The summer I spent in Astoria,OR was amazing. I was in peak running form. I will never forget the day I run 8 miles in under an hour. Mostly because I still can’t believe I run that fast. It was like a dream. (And my leg cramped up)
I could go all yogic and tell you how running is like a walking meditation. I could talk about cardiovascular benefit and reducing osteoporosis. All that would be true, but the truth of the matter is I love to run.
I love to run fast and feel the wind in my face. I love to move my arms at my sides put one foot in front of the other and feel like I’m flying. I love how accomplished I feel at the end of my run.
Unfortunately I’ve had a lot of setbacks over the years. Just when I got over my knee pain from track I had surgery for endometriosis. When I was finally feeling healed from the surgery and getting back in shape I got fibromyalgia.
I guess technically this is my third comeback. I started my comeback by taking part in the worst 5k ever: Biggest Loser 5k DC. It was just horrible. I had to take several walking breaks and probably wouldn’t have finished if my bestie wasn’t right besides me the entire way.
Since then I’ve been running off and on. I’ve made several training plans but I haven’t stuck to it. So I have a new two part plan.
1. Pick a race.
It’s hard to find local 5ks here in St Lucia so I have picked the Diva’s Half Marathon in San Juan,PR. I am really excited about this. The course has a four hour time limit so I should have plenty of time to walk if I need to. The race isn’t till November so I have lots of time to train.
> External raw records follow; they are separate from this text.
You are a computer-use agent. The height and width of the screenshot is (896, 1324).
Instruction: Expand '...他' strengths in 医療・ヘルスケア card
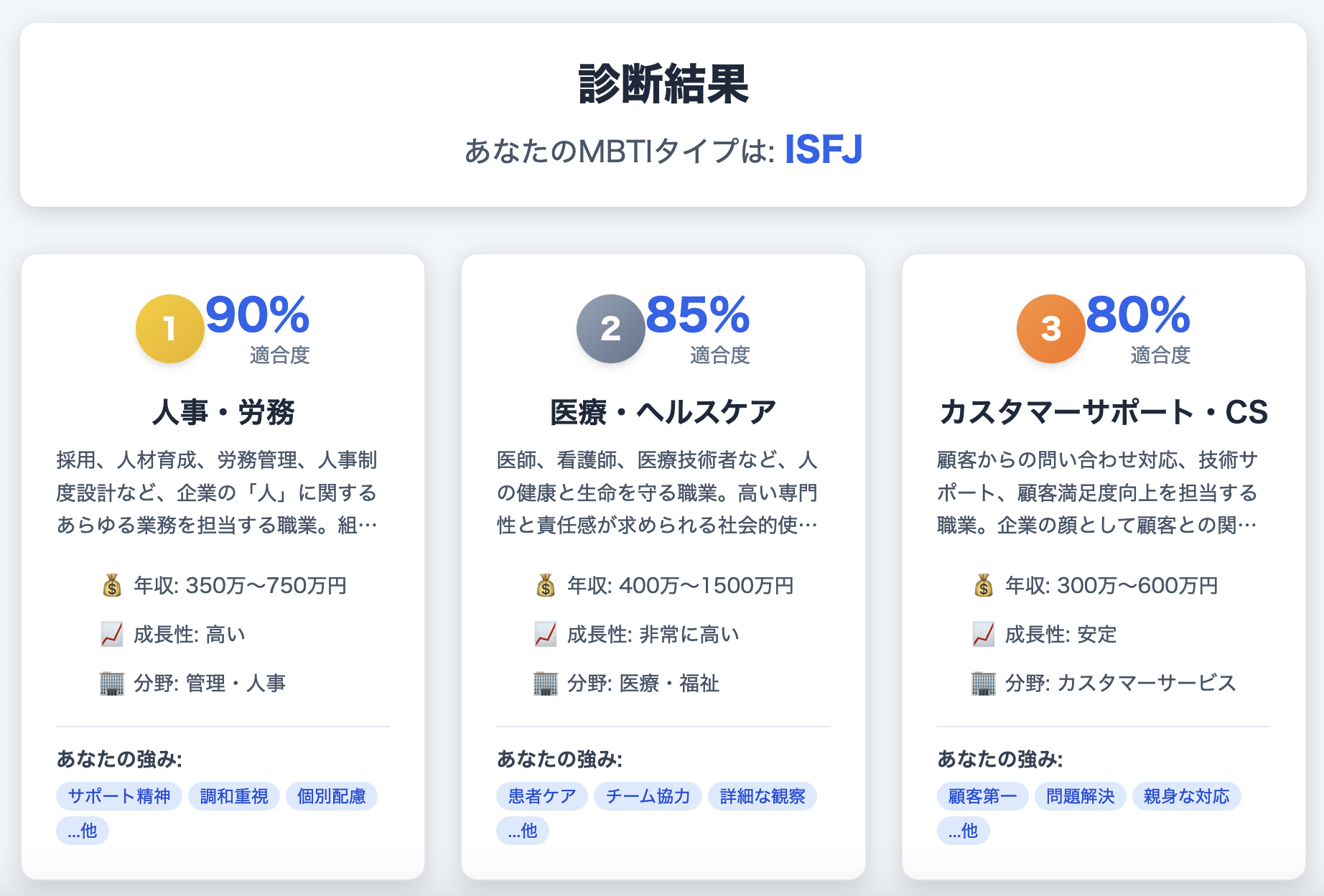[523, 831]
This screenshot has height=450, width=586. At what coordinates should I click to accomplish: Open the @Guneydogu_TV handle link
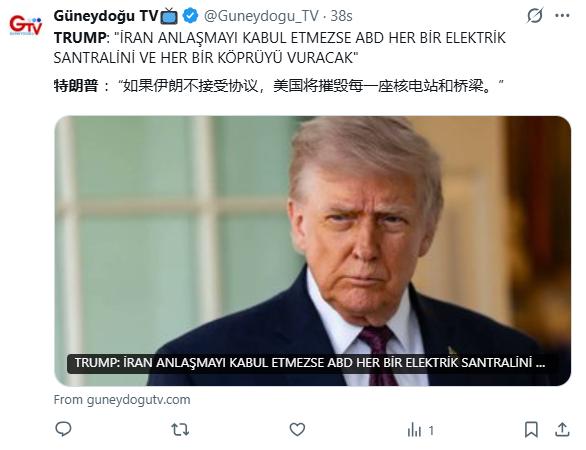coord(261,16)

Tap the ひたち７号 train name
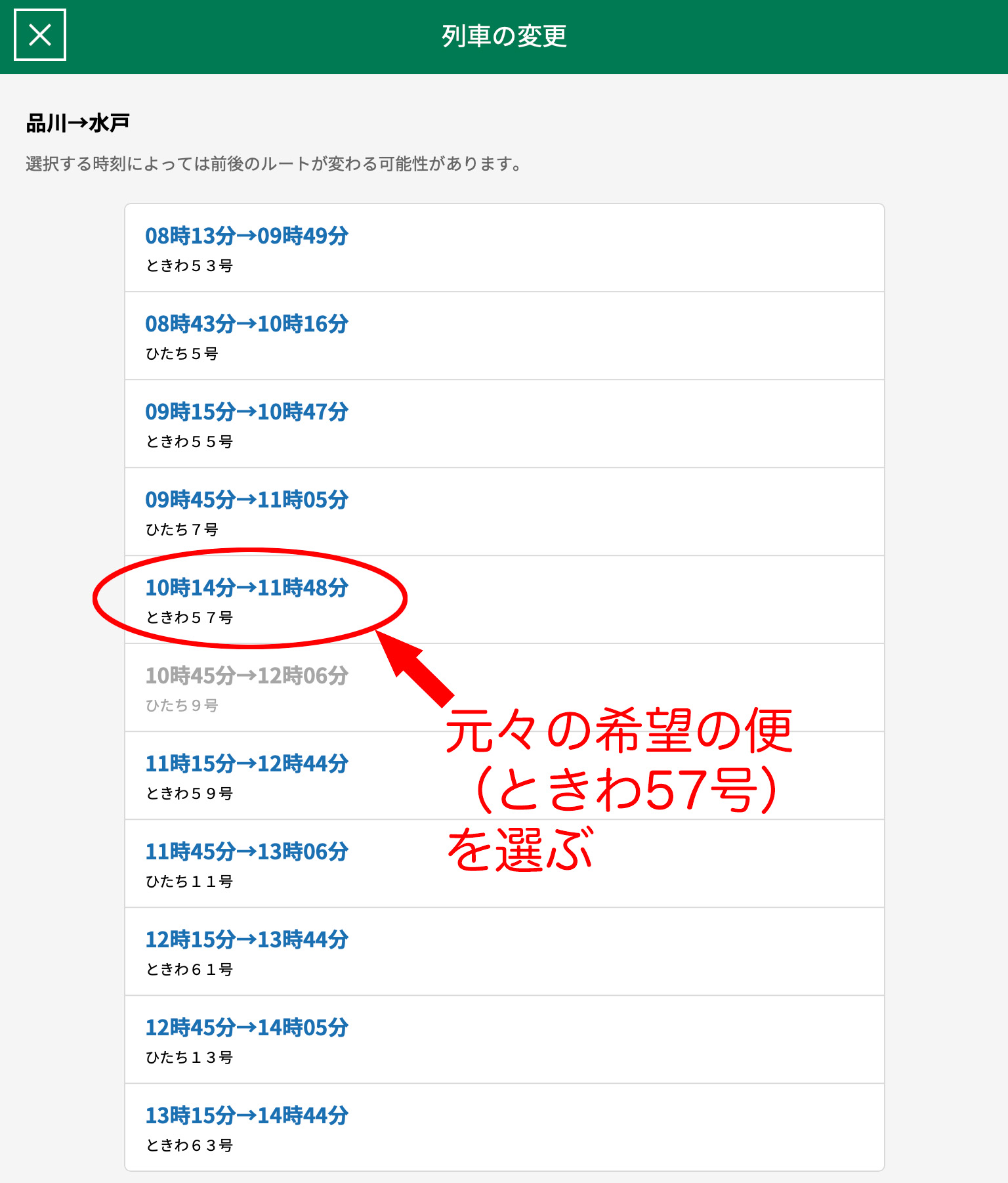click(x=182, y=530)
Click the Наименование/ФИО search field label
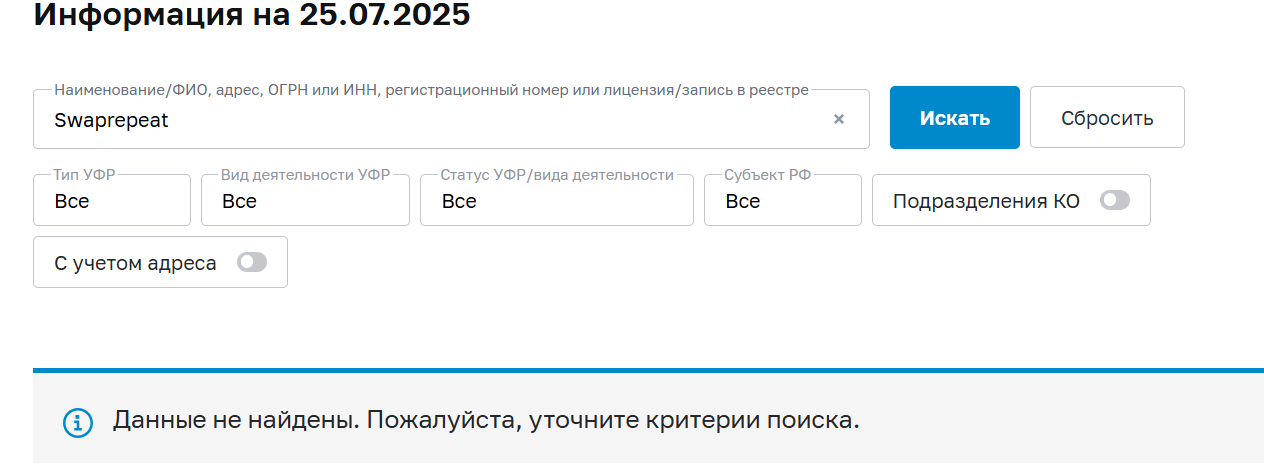 tap(431, 90)
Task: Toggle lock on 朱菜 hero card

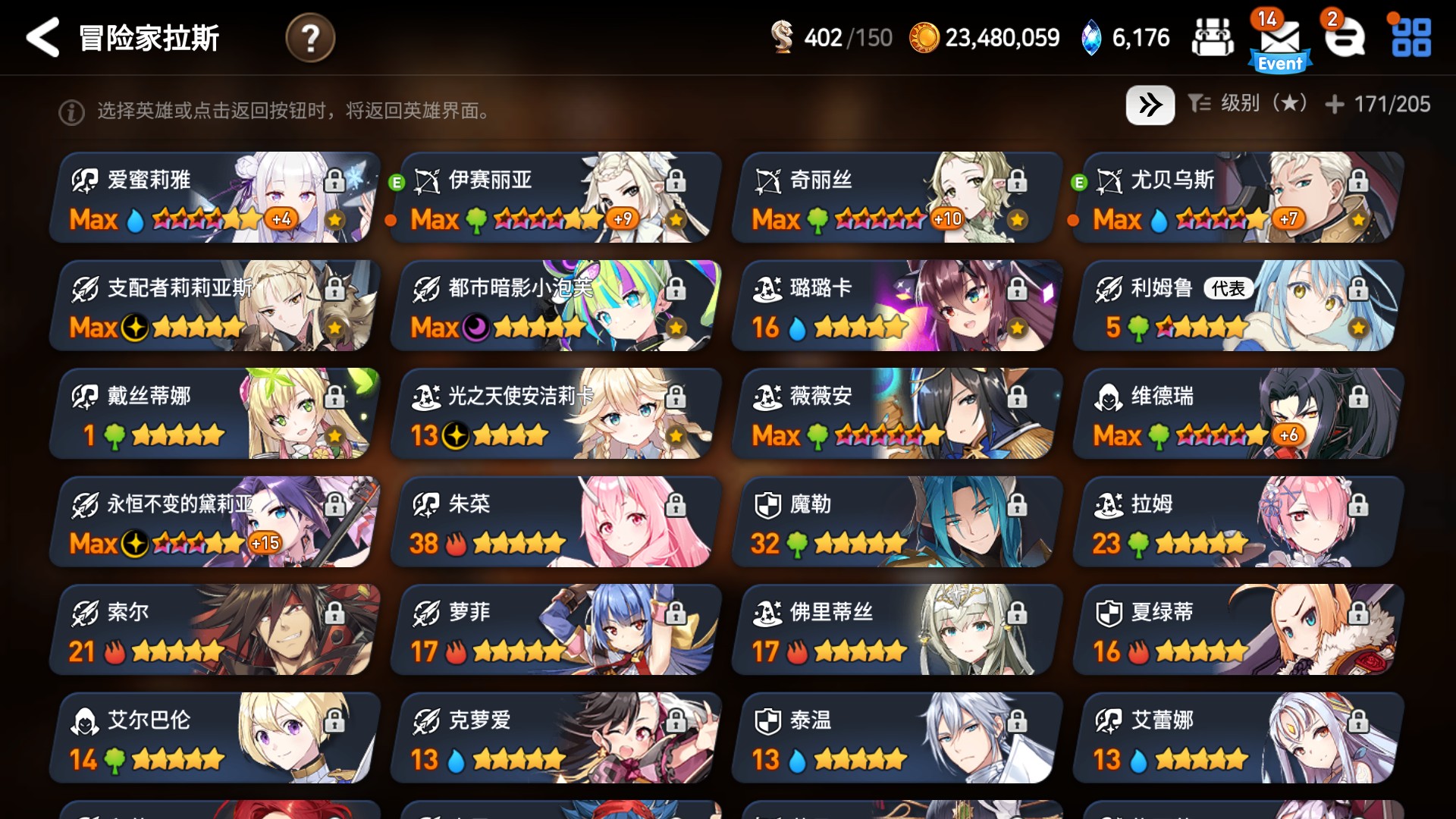Action: tap(676, 504)
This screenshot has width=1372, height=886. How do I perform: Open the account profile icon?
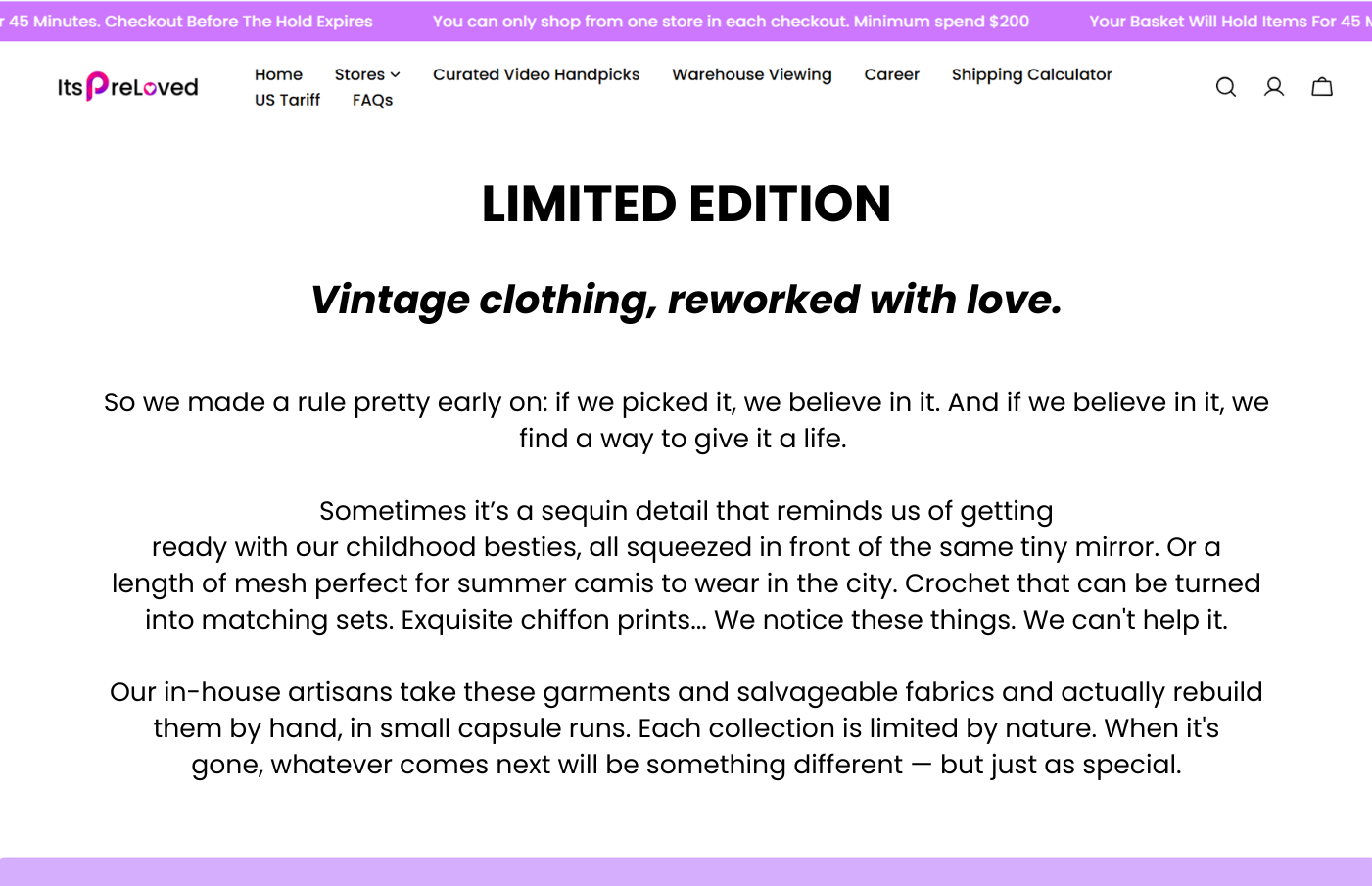1274,87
I am hoping some of my friends will join me and make a fun girls weekend out of it. At the same time I am worried that I may not be able to afford it. I haven’t registered for the race or made any arrangements. I am thinking about seeking sponsorship but I am not sure if that is something I want to pursue. I am also concerned that the race might be more estrogen fueled girl power than I can handle.
I am going to keep training and make a final decision later in the year.
2.A training schedule I can stick to.
After not sticking to my training schedules I have thrown everything out the window. New plan run or walk at least 2 miles every day until the Mon Repos Independence Road Relay on Feb 23rd.
The Mon Repos Independence Road Relay is held in my community every year to celebrate St Lucia’s Independence. The relay consists of 8 legs and each leg is around 2 miles long.
I chose 2 miles because that as far as I feel I can go without feeling weak and overly tired. I am hoping by February I will be able to add more distance when I begin to feel more comfortable.
In February I will reevaluate and modify the plan accordingly. Every Sunday I will post my progress.
To make running fun. Every Saturday I will post some pictures from along my route.
Here’s some pictures to get you started.
What do you think of my plan?
Do you have any fun races coming up?
I think the hardest part is just getting out there, regardless of the mileage! Good luck in your training, and thanks for swinging by my blog.
Sounds like a great plan – realistic with some clear next steps! I can’t wait to follow along!